Propyl gallate-induced platelet aggregation in patients with end-stage renal disease: The influence of the haemodialysis procedure

Abstract

Background: Platelet dysfunction is a well-established disturbance in haemodialysis (HD) patients. Propyl gallate is a synthetic platelet activator with the property to stimulate platelet aggregation. The aim of the present study was to evaluate the influence of a single haemodialysis session on propyl gallate-induced platelet aggregation. Methods: Thirty-nine HD patients were enrolled in the study and 20 healthy volunteers were studied as controls. Cellulose diacetate (CD) dialysers were used in 20 patients and polysulphone dialysers in 19. HD was performed via an A-V fistula in 27 patients and via an i.v. catheter in 12. Erythropoietin was administered in 37 patients (epoietin-alpha in 24 and darbepoietin in 13). Thirty-four were receiving the low-molecular-weight heparin tinzaparin.
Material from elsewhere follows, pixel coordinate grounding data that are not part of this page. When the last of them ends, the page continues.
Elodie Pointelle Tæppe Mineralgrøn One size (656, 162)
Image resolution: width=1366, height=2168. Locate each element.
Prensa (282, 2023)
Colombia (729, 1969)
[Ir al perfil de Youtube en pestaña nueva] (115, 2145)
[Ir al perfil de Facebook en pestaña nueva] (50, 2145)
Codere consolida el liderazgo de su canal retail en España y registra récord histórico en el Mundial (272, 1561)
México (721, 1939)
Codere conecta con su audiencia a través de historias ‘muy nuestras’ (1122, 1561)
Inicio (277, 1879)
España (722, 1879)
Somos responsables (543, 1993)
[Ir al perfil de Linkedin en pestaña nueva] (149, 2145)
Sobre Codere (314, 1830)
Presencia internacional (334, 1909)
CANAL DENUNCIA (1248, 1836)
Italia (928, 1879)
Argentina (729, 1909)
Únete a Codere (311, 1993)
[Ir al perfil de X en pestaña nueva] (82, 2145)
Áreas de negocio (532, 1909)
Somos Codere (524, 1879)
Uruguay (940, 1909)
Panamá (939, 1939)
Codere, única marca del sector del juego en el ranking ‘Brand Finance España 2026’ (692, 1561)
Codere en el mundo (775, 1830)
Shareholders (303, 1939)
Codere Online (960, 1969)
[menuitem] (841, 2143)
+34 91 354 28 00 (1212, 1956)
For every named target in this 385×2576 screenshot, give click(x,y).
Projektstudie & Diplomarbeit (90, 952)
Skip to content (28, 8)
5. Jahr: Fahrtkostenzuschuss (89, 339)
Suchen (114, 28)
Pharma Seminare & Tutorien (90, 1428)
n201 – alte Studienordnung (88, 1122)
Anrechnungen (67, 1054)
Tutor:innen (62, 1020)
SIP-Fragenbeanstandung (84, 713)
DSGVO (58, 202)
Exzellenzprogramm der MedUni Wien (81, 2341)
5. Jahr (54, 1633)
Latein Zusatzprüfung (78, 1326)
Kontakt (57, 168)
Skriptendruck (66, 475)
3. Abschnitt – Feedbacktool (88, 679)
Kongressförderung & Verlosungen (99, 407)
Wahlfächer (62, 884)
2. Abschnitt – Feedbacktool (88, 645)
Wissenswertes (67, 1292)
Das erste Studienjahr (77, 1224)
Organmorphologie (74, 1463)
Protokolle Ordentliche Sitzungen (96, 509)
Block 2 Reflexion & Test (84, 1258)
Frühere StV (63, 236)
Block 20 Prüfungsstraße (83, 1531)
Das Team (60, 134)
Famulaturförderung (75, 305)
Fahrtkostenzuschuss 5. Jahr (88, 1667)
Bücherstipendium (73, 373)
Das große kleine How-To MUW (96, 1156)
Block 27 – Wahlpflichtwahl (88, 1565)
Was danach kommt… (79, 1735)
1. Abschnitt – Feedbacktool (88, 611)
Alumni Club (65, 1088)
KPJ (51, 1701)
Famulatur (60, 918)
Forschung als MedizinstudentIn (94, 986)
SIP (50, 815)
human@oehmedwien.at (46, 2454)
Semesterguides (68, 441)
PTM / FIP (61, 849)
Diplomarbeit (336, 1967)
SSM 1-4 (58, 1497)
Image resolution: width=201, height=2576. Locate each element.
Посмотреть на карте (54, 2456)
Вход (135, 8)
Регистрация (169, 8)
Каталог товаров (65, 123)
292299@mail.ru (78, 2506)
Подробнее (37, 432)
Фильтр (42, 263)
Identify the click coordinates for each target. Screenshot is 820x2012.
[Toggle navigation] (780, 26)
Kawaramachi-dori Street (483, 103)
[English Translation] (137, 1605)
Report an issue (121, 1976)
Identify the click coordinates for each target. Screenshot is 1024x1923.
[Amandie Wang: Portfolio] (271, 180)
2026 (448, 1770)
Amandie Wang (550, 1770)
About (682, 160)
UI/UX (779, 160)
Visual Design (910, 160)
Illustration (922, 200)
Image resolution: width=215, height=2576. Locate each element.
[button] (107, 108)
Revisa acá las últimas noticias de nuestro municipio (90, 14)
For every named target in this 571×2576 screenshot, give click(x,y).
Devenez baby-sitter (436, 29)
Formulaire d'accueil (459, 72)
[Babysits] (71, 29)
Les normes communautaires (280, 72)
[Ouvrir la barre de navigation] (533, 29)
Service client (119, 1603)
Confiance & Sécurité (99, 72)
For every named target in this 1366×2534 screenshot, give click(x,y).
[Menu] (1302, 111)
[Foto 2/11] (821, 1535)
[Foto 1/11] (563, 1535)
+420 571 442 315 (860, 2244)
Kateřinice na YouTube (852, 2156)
Propyl gallate slide aggregometry was used for evaluating platelet aggregation. Results: In HD patients, platelet aggregation was impaired before as well as after the HD session. No effect of the HD procedure, type of vascular access, adequacy of HD or type of erythropoietin on the propyl gallate-induced platelet aggregation was detected. Platelet aggregation was higher when CD dialyser was used. A negative correlation between the time needed for platelet aggregation to occur and tinzaparin dose was found. Conclusion: Propyl gallate-induced platelet aggregation in HD patients is impaired. Platelet aggregation was higher in patients dialysed with CD membrane than in those dialysed with polysulphone membrane. The higher the dose of tinzaparin, the higher the platelet aggregation. The clinical significance of the above results needs further evaluation.